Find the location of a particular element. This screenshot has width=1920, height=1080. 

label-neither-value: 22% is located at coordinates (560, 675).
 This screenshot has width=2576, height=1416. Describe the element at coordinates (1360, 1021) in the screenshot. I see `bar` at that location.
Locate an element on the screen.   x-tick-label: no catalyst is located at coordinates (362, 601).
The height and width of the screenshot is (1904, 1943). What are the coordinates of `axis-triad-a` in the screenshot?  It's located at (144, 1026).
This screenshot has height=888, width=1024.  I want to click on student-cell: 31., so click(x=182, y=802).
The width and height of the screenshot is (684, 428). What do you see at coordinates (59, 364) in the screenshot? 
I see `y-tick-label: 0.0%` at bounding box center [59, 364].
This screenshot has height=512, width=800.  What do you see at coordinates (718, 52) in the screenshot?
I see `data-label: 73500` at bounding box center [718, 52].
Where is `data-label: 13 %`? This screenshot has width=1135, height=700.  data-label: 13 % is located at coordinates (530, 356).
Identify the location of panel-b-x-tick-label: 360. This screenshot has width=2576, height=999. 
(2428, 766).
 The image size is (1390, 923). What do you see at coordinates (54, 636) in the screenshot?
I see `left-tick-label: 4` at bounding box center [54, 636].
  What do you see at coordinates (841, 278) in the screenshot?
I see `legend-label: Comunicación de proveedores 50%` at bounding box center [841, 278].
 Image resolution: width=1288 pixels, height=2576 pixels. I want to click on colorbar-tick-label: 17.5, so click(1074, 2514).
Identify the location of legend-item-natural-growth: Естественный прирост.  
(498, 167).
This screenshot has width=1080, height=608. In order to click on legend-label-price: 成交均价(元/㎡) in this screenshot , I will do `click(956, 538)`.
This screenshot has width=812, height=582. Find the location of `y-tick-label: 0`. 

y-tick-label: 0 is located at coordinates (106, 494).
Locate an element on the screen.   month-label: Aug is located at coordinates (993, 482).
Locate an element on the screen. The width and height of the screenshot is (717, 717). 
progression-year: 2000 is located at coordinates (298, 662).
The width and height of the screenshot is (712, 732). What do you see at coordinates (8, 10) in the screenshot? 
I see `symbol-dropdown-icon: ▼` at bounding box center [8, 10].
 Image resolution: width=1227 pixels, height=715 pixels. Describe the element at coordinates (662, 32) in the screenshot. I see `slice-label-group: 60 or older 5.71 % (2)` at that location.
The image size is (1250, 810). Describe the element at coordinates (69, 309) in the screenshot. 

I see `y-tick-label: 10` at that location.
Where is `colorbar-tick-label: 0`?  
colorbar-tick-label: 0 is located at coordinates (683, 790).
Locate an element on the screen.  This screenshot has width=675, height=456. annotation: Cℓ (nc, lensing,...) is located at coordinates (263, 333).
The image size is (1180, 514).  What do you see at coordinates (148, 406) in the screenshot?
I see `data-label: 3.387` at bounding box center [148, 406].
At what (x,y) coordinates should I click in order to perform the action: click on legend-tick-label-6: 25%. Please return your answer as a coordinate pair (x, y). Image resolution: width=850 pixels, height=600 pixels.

* * * * * * *

◆ Aim of the exercise
Return the records word for word, starting at the line that contains "coordinates (263, 333)." and ending at the final line of the records.

◆ Output for this task
Locate an element on the screen.  This screenshot has width=675, height=456. annotation: Cℓ (nc, lensing,...) is located at coordinates (263, 333).
The image size is (1180, 514).  What do you see at coordinates (148, 406) in the screenshot?
I see `data-label: 3.387` at bounding box center [148, 406].
At what (x,y) coordinates should I click in order to perform the action: click on legend-tick-label-6: 25%. Please return your answer as a coordinate pair (x, y). Image resolution: width=850 pixels, height=600 pixels.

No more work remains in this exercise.